Imaginé par Laurent Cassegrain, ce sous-type de télescope dispose d’un miroir primaire percé en son centre, c’est ce qui le diffère de l’ouvrage d’Isaac Newton. En principe, il embarque un miroir parabolique convergent et un miroir hyperbolique divergent. De cette façon, l’image se forme derrière l’appareil. Ce type de construction est plus compact.

  • Les plus des télescopes réflecteurs

Les plus des télescopes réflecteurs

 

Tout d’abord, le télescope ne subit aucune aberration chromatique vue que le miroir ne souffre d’aucune distorsion, alors que le coût de fabrication est moindre par rapport à la lunette astronomique. Un grand nombre de télescopes réflecteurs sont adaptés à la pratique de l’astrophotographie. Puis, ils sont très appréciés des astronomes amateurs de par la confortable position du porte-oculaire.

 

  • Les moins des télescopes classiques

Les moins des télescopes classiques

 

Ils sont très sensibles aux turbulences atmosphériques. En raison de leur grande taille, ils sont assez encombrants voire difficile à transporter, notamment avec des tubes de 200mm. L’inconvénient majeur de ce type, c’est qu’il est le plus fragile parmi les trois types de télescope existants dans le commerce. Enfin, ils ne conviennent pas à l’observation terrestre.

Le télescope catadioptrique

Les catadioptriques les plus courantes sont le Schmidt-Cassegrain, le Maksutov-Cassegrain et le Ritchey-Chrétien. Chacun d’entre eux a ses caractéristiques particulières.

Schmidt-Cassegrain : c’est un appareil très polyvalent qui est doté d’un miroir primaire sphérique et d’une lentille correctrice appelée « lame de Schmidt ». Il se caractérise par la longueur de son tube qui est plus petite que la moyenne. En fait, ce modèle rassemble en un seul appareil, les spécificités d’une lunette astronomique et celles d’un télescope. Puis, son tube optique fermé n’affecte par les images. Il a la possibilité de restituer de très grandes images sur un champ large. C’est pour cette raison qu’il est indiqué pour l’observation planétaire, du ciel profond, et même de la nature. En revanche, son prix est exorbitant dû à sa lame de Schmidt. Si jamais le miroir est obstrué, vous allez constater une perte de lumière.

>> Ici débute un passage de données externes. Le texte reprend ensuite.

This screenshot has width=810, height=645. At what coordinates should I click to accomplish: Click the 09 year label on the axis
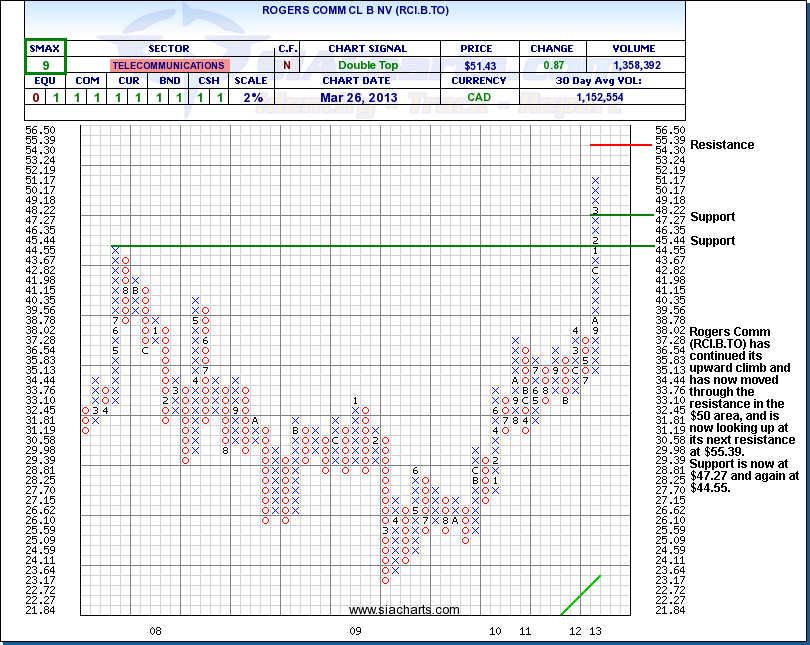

Maksutov-Cassegrain : les lames Schmidt étant très coûteuses ont été enlevées chez ce sous-type de catadioptrique. En grosso-modo, c’est un dérivé du Schmidt, à l’exception de la présence du ménisque frontal qui lui confère une qualité d’optique surprenante. La collimation est rare alors qu’il permet d’effectuer de forts grossissements. Par conséquent, la mise en température est assez longue et la collimation ne peut se faire que sur le miroir primaire. Puis, le ménisque est vulnérable à la buée et son champ de vision restreint. Pour les astronomes souhaitent pratiquer de l’astrophotographie avec cet appareil, le temps d’exposition est relativement plus longs, car son ratio de longueur focale est élevé.

Ritchey-Chrétien : ce dernier sous-type est sans doute, la catégorie la plus haute de gamme. En fait, il a été conçu pour corriger toute aberration chromatique de manière spectaculaire. Il est surtout indiqué pour les professionnels qui ont une bonne notion en astronomie. Etant des instruments de qualité, les prix des télescopes Ritchey-Chrétien démarrent à 1.000€. A ce prix, aucune coma n’est à déplorer avec une possibilité d’augmenter le contraste jusqu’à 17%. A cela s’ajoute sa correction exceptionnelle. C’est le télescope idéal pour la pratique de l’astrophotographie. Cependant, la collimation est difficile à effectuer.

Ainsi, la diversité des télescopes nous met dans l’embarras du choix, d’autant que chaque type a sa particularité qui le diffère des autres.